Visuals and romance spark Three Thousand Years of Longing to life
The career of writer/director George Miller has been unusual, to say the least. Kick-started by the Mad Max trilogy in the early 1980s, his filmography included a couple of well-regarded films for adults before moving into kids fare with Babe: Pig in the City and the two Happy Feet films. That made 2015’s Mad Max: Fury Road seem like kind of a comeback for him, as it had been 30 years since he had visited that world.
What all of his films have in common, though, is a visual flair that few other filmmakers can match, something on full display in his latest, Three Thousand Years of Longing. Alithea (Tilda Swinton), a literary scholar, has traveled to Istanbul for a conference. While there, she purchases an ornate bottle in an antique shop, one that appears to have been stained with ash in a fire.
Back in her hotel room, she attempts to clean the bottle only to inadvertently release a giant Djinn (Idris Elba) who had been trapped in the bottle for hundreds of years. His offer to grant her three wishes in exchange for his freedom is met with reluctance by Alithea, a natural skeptic. The Djinn goes into storyteller mode, guiding her through his entire 3,000-year history in hopes of changing her mind.
That synopsis makes the film sound somewhat banal, but what transpires on screen is anything but. The storytelling choices made by Miller and co-writer Augusta Gore are enthralling, romantic, and wholly original. The majority of the film consists of flashbacks into the Djinn’s history, a decision that could have put the two leads in the background.

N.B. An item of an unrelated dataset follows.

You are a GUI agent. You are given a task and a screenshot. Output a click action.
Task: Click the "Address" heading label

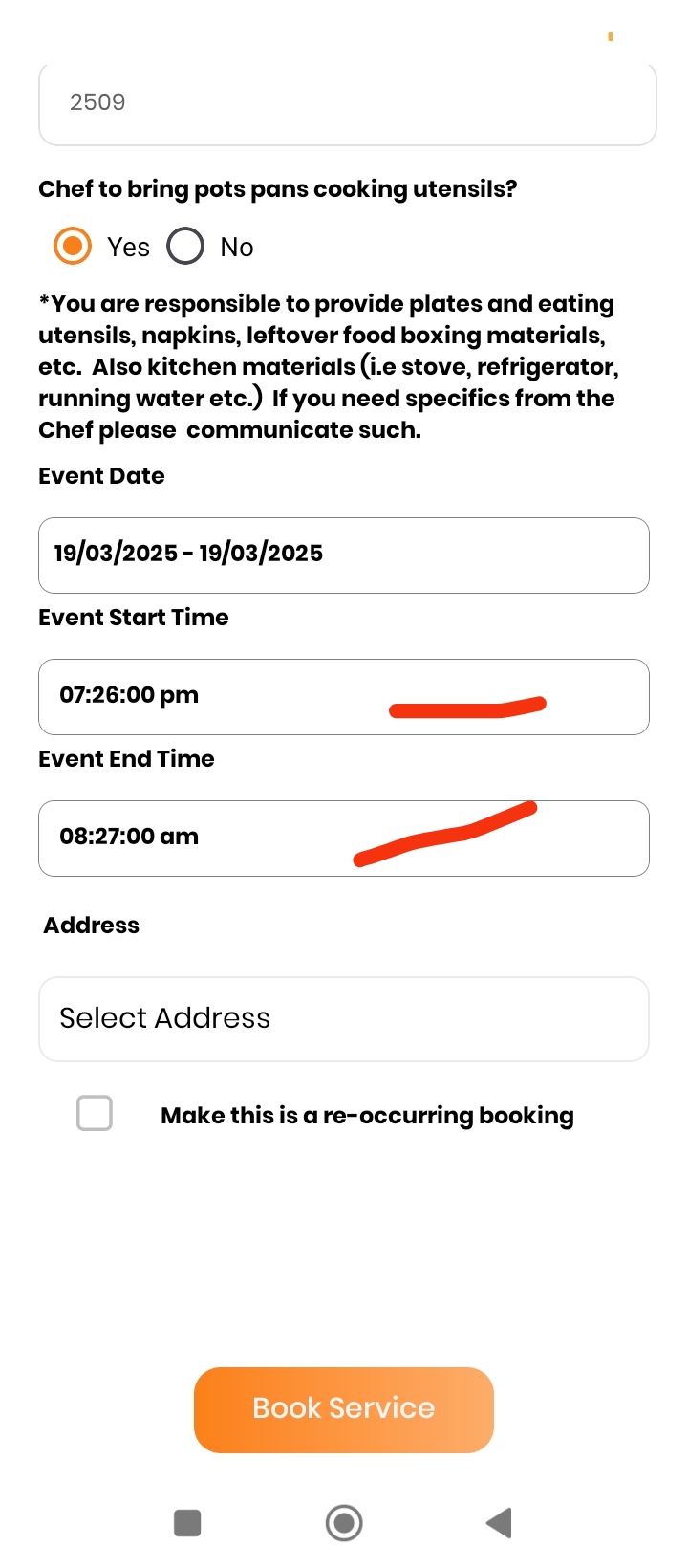(92, 925)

But the filmmakers weave in conversations between Alithea and the Djinn often enough that it all becomes part of a whole.
The flashbacks are interesting not just for what the Djinn has had to endure for millennia, but for the visual treats that Miller inserts into each story. Traveling through time to different eras, the film showcases all manner of finery, and cinematographer John Seale captures both the people and the clothes they’re wearing — or not wearing — exquisitely well. The Djinn is also constantly surrounded by an ethereal dust, a special effect that retains its beauty throughout.
Developing a relationship between a human and a Djinn might initially seem tough, especially as it features a racially-iffy pairing of a stand-offish white woman with a Black man doing her bidding. But the film deftly avoids any potential pitfalls by upending expectations surrounding Alithea’s desire to make wishes, as well as taking its time establishing a connection between the two.
Swinton seems to specialize in emotionally-disconnected characters, and while Alithea appears to be that way for much of the story, Swinton plays her as just open enough to make for some swoon-worthy scenes late in the film. Elba is definite eye candy, spending many scenes shirtless, but the depth he brings to a character that could be one-note cannot be overstated.
Three Thousands Years of Longing is far from your typical genie-in-a-bottle movie, offering an adult spin on the concept that ratchets up the stakes. Add in Miller’s ability to fill screens with visual wonderment, and you have a film that captivates on all fronts.
Three Thousand Years of Longing is now playing in theaters.